Lots of problems here:
1. Obviously I’m a believer in sticky wage/price models, and hence do not believe that monetary policy has an instantaneous effect on all prices (although it does instantly impact the prices of commodities traded in auction-style markets.) So Yates has mischaracterized my views.
2. When Woodford’s coauthor Gauti Eggertsson tried to apply their approach to the Great Depression, he read a great deal of my empirical work, and seemed to like it. Eggertsson’s 2008 AER paper on monetary policy expectations in 1933 cites three of my empirical studies. That doesn’t mean he agrees with all my views, but he didn’t seem to find them ridiculous. And in 1993 I published a paper arguing that temporary currency injections would not be inflationary, 5 years before Krugman published “It’s Baaack . . .”
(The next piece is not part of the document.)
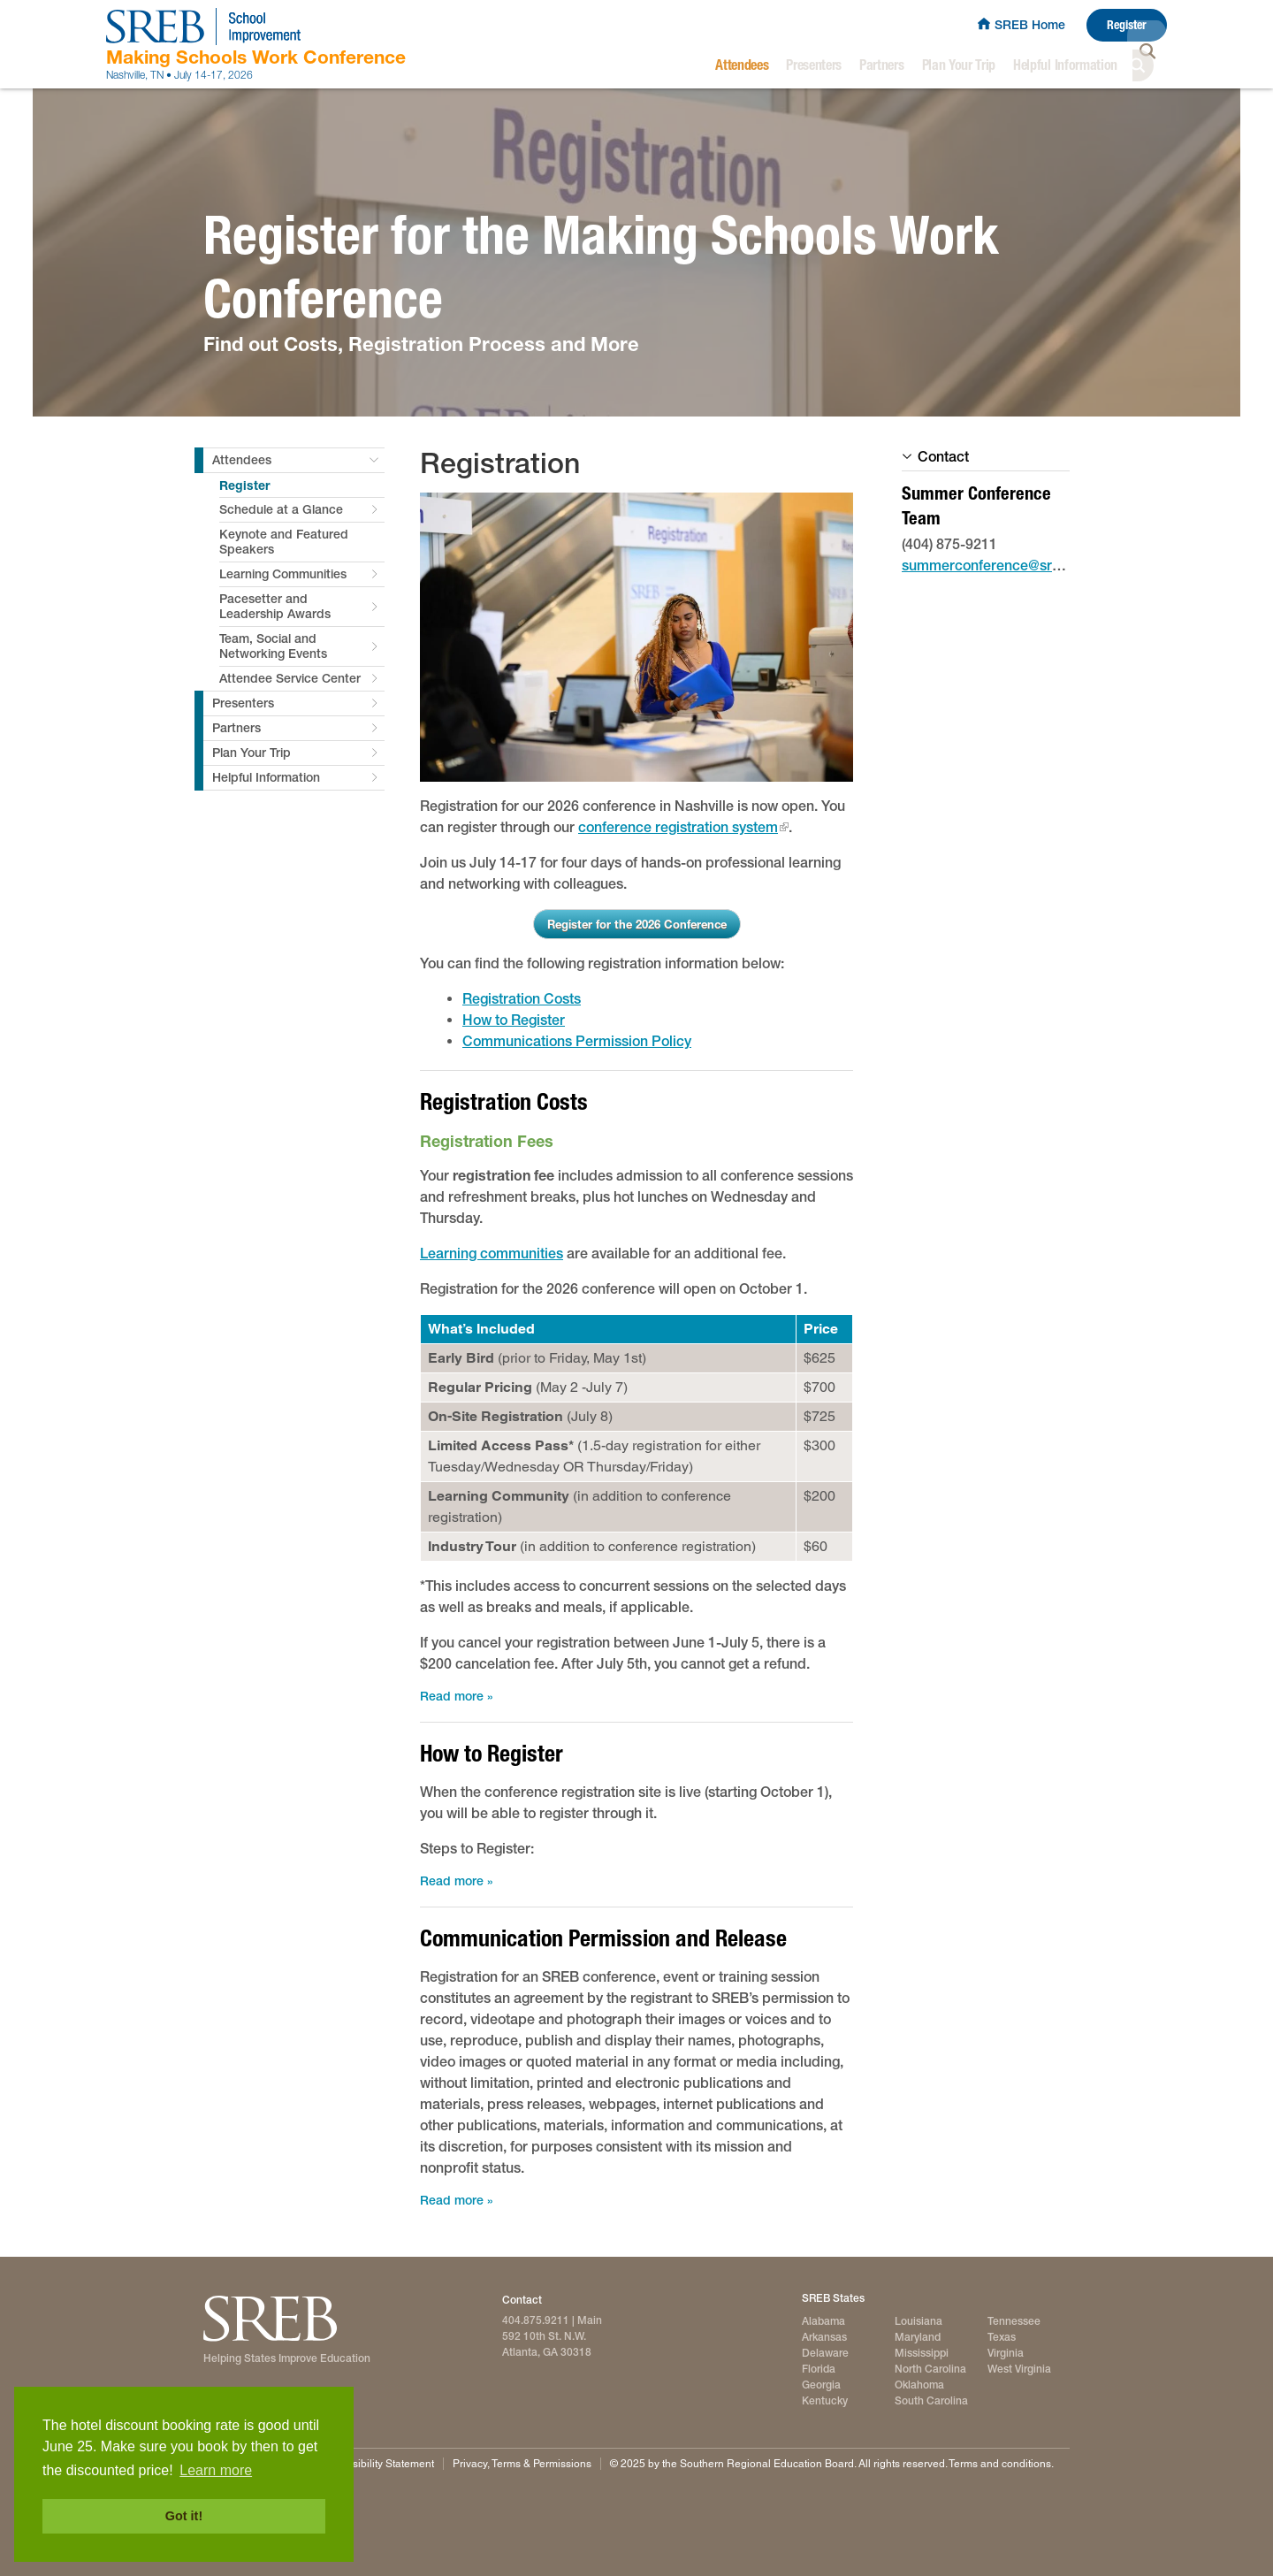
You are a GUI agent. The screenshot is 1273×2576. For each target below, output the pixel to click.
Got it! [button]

3. I can’t speak for all market monetarists, but I’m extremely skeptical of the VAR modeling approach discussed by Yates. The early attempts at VAR models produced a “price puzzle,” which meant that tight money seemed to “cause” higher inflation. I remember thinking “Yeah, what do you expect when you use interest rates as an indicator of the stance of monetary policy.” Yes, some of these problems have been “fixed”, but I’m not impressed by the fact that 99% of the economics profession seemed to think monetary policy was “easy” during 2008-09.
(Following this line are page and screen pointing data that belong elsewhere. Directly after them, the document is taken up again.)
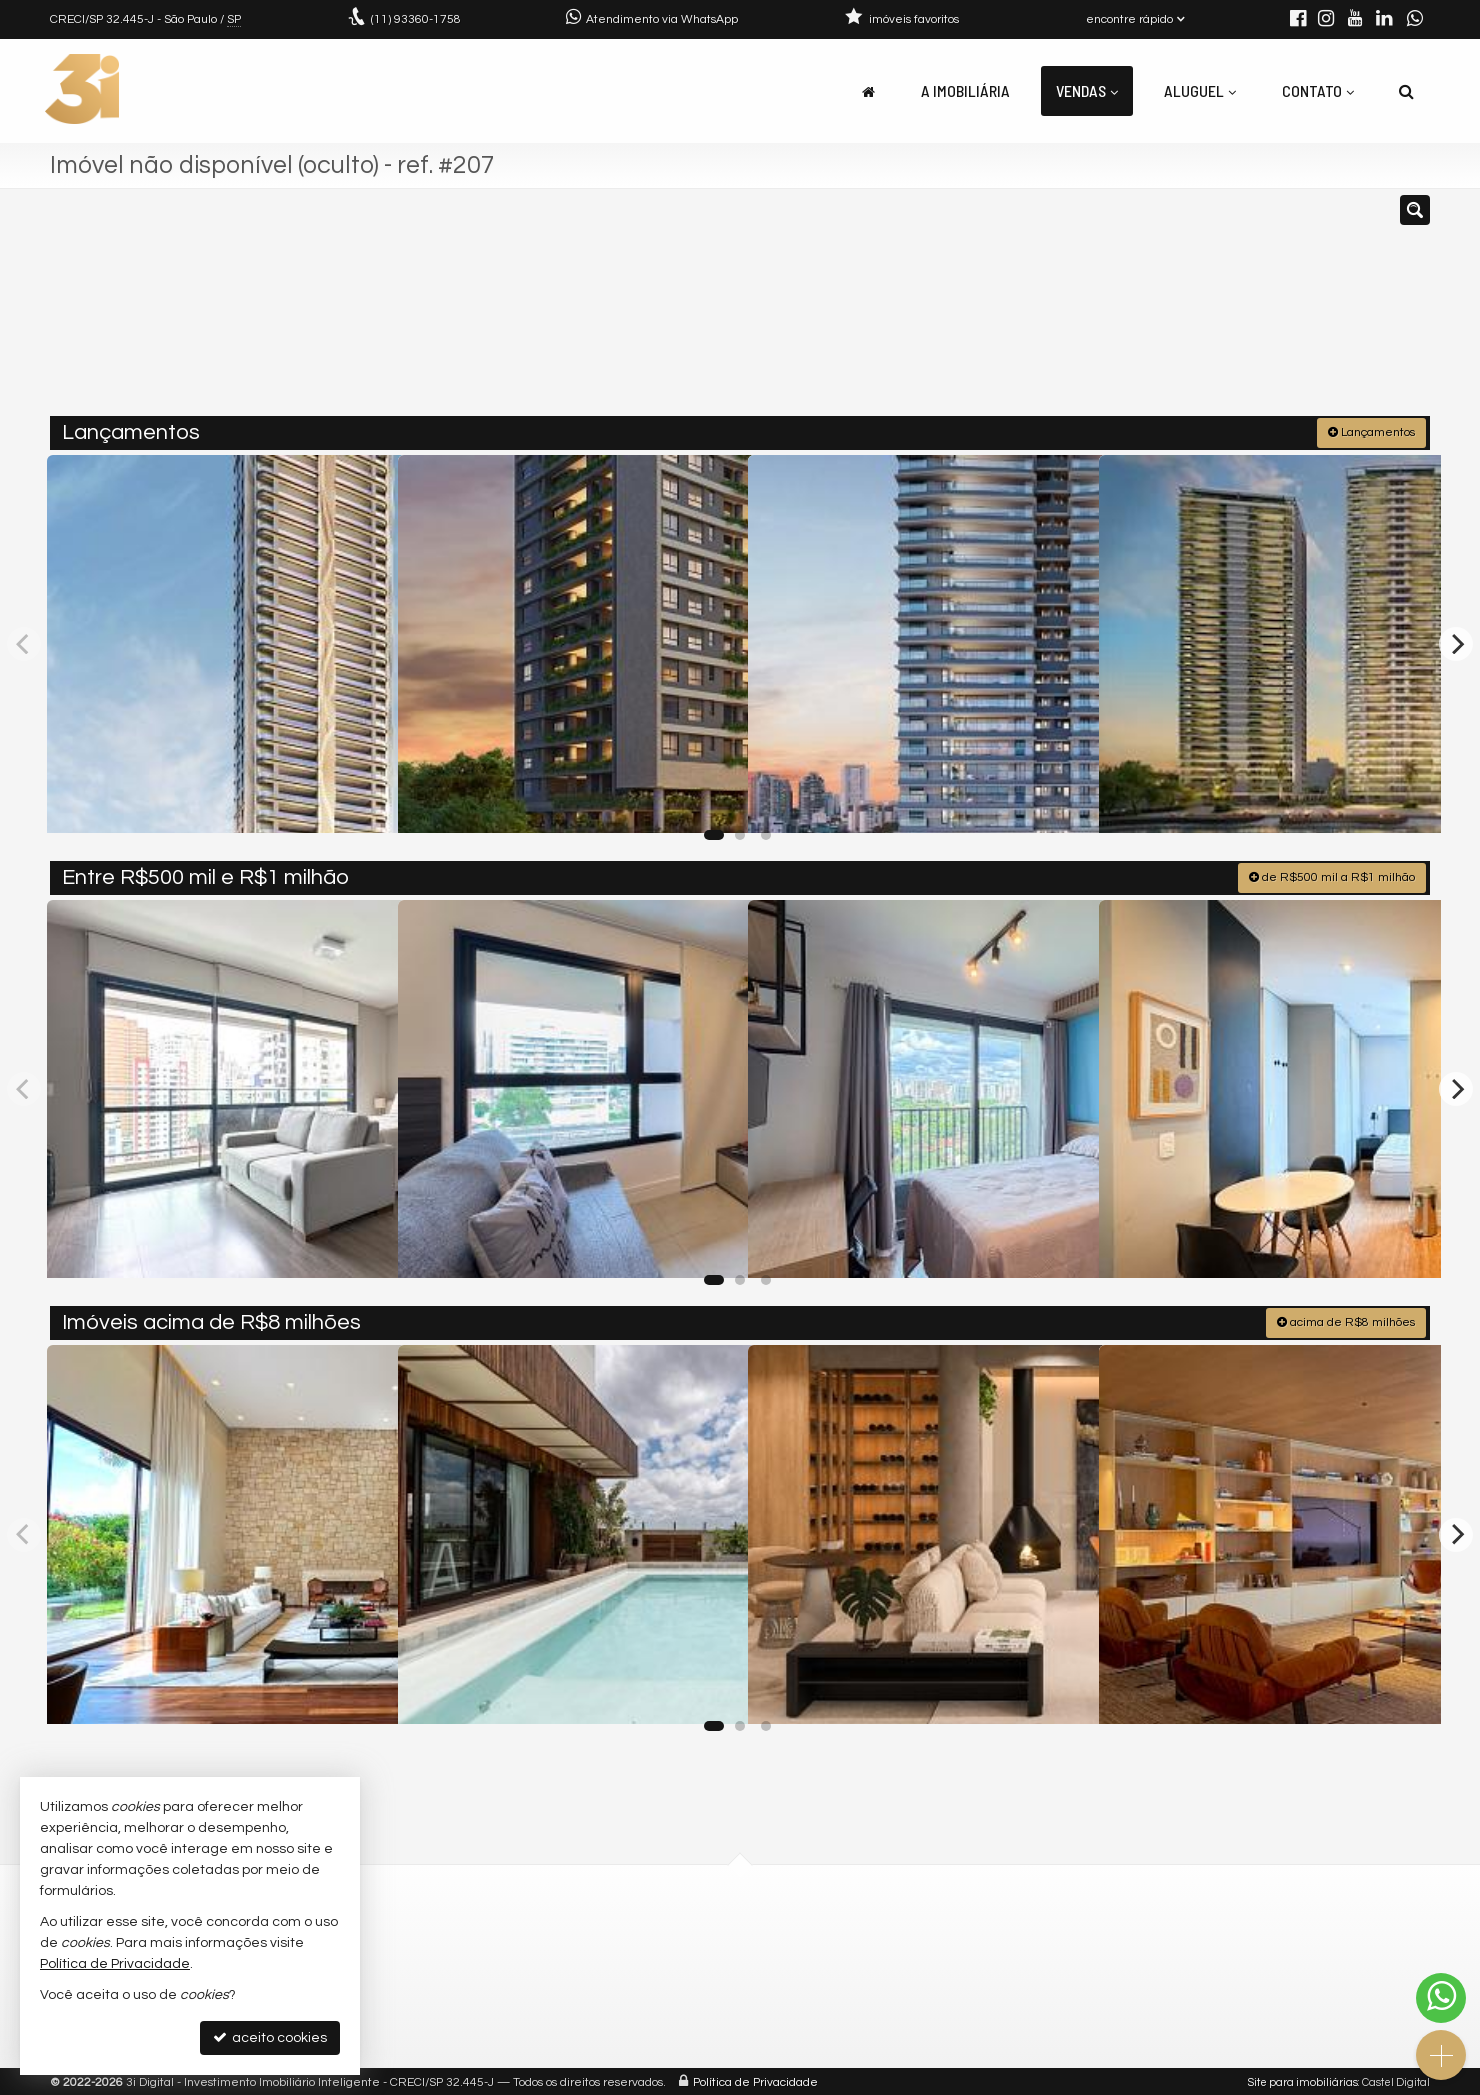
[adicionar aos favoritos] (361, 799)
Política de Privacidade (755, 2079)
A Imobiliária (965, 90)
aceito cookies (270, 2037)
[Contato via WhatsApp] (1441, 1998)
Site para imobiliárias (1303, 2079)
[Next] (1456, 642)
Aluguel (1200, 90)
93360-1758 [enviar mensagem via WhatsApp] (416, 19)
In my view economists should forget about “building and simulating quantitative models” of the macroeconomy, which are then used for policy determination. Instead we need to encourage the government to create and subsidize trading in NGDP futures markets (more precisely prediction markets) and then use 12-month forward NGDP futures prices as the indicator of the stance of policy, and even better the intermediate target of policy. It’s a scandal that these markets have not been created and subsidized, and it’s a scandal that the famous macroeconomists out there have not loudly insisted that it needs to be done.
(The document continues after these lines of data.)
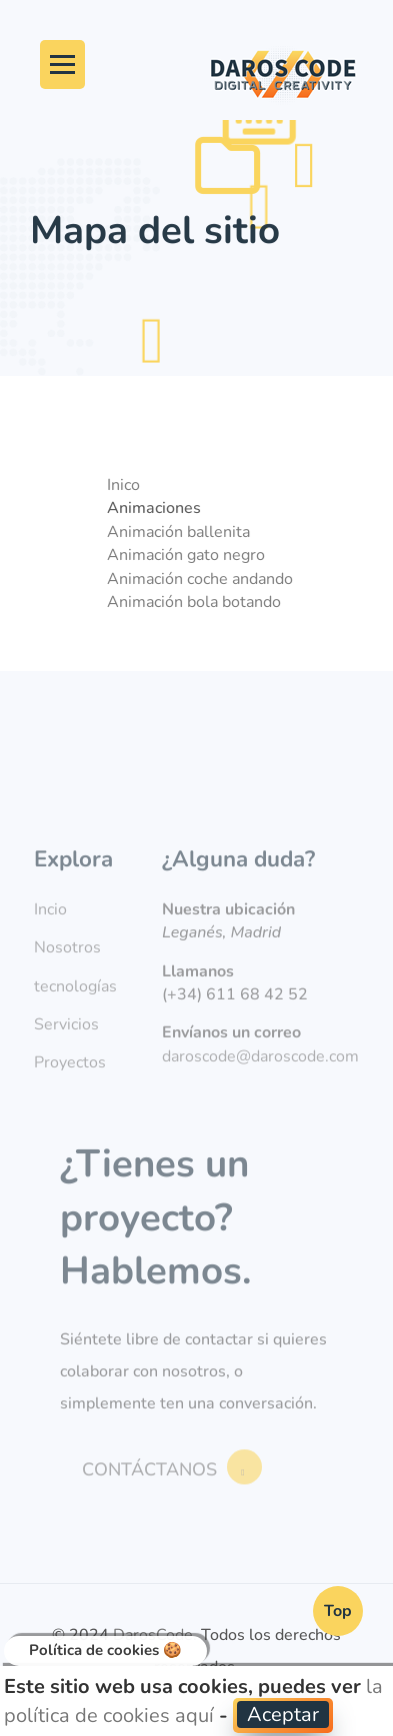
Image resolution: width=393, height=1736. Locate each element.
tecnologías (75, 1012)
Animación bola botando (199, 602)
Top (338, 1611)
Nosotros (67, 974)
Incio (50, 935)
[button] (283, 1715)
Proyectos (70, 1089)
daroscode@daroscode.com (260, 1082)
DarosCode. (155, 1635)
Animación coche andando (205, 579)
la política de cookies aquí (193, 1701)
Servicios (66, 1051)
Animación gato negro (191, 555)
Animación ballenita (183, 532)
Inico (128, 485)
If and when we get out of the Stone Age and have highly liquid NGDP and RGDP futures markets, then it would be much easier to explain my views on leads and lags. In that world a change in NGDP futures prices, not a change in the fed funds rate, represents a change in monetary policy. To be more specific:
I predict that whenever the 12-month forward NGDP futures prices starts falling significantly, near term NGDP would fall at about the same time, or soon after. For instance, if we had had a NGDP futures market in 2008, then during the second half of the year you would have seen a sharp fall in 12 month forward NGDP futures. At roughly the same time or soon afterwards current NGDP would have been falling. In contrast, if the Fed had moved aggressively enough to prevent 12-month forward NGDP prices from falling, then near term NGDP in late 2008 would have been far more stable. I think that’s roughly consistent with Woodford’s view, although we may differ slightly on the lag between a change in 12-month forward NGDP expectations and a change in actual NGDP. (Nor would he necessarily accept my views on the potency of monetary policy in 2008.)
PS. The post also speculates on my views on fiscal policy. Just to be clear, I oppose attempts to force a balanced budget.
PPS. Yates’s blog is entitled “Longandvariable.” Not the specific post, the entire blog. He just needs to add “leads.”
PPPS. Yates refers to me as a “MaMoist.” I guess that’s better than being a Maoist, like that faction in the Greek party Syriza. You know, the party so many on the left now seem enamored with. The one that has a bunch of MPs that idolize history’s greatest mass murderer.